(Entries taken from a collection)
────
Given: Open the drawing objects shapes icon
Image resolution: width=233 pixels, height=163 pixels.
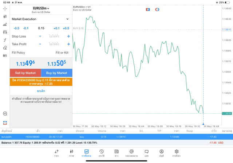Looking at the screenshot, I should (x=5, y=48).
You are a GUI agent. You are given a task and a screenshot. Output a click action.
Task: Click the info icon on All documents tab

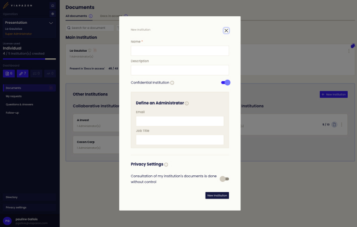[x=90, y=16]
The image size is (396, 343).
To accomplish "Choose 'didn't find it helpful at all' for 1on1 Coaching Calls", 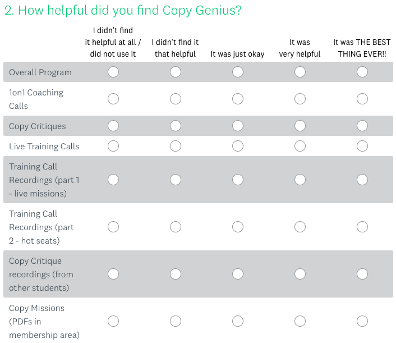I will 113,99.
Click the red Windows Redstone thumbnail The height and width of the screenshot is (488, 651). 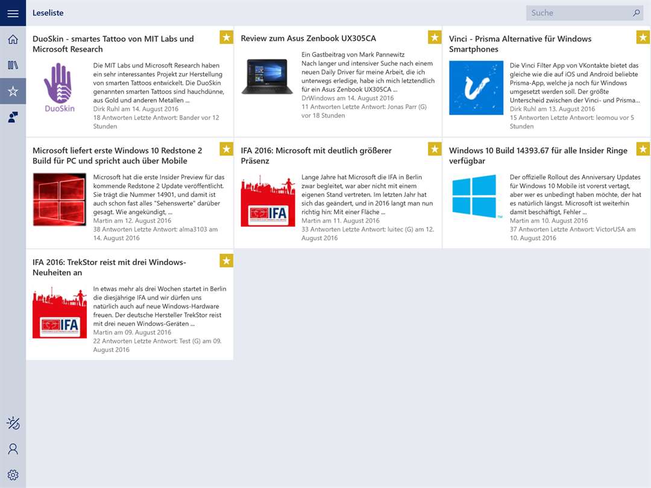[x=60, y=199]

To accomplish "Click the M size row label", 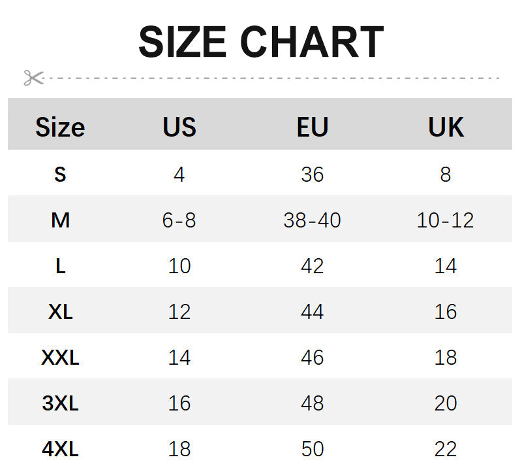I will [x=60, y=220].
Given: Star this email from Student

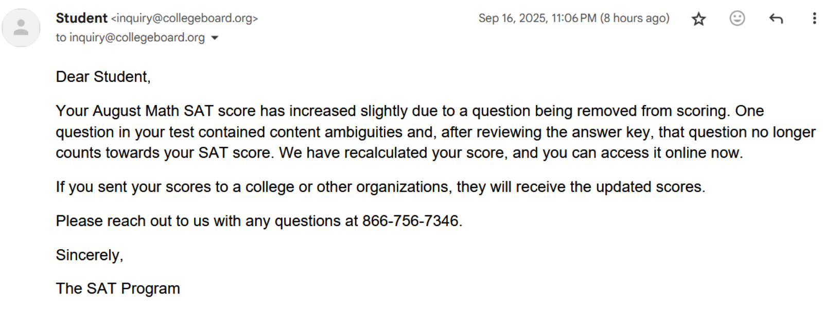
────
## Exercise instructions
With the pictures left out, restate word for word every line of the data above, from the first down to the line that contains "The image size is (396, 343).".

## Answer to this problem
Given: Open the drawing objects shapes icon
Image resolution: width=233 pixels, height=163 pixels.
Looking at the screenshot, I should (x=5, y=48).
You are a GUI agent. You are given a task and a screenshot. Output a click action.
Task: Click the info icon on All documents tab

[x=90, y=16]
The image size is (396, 343).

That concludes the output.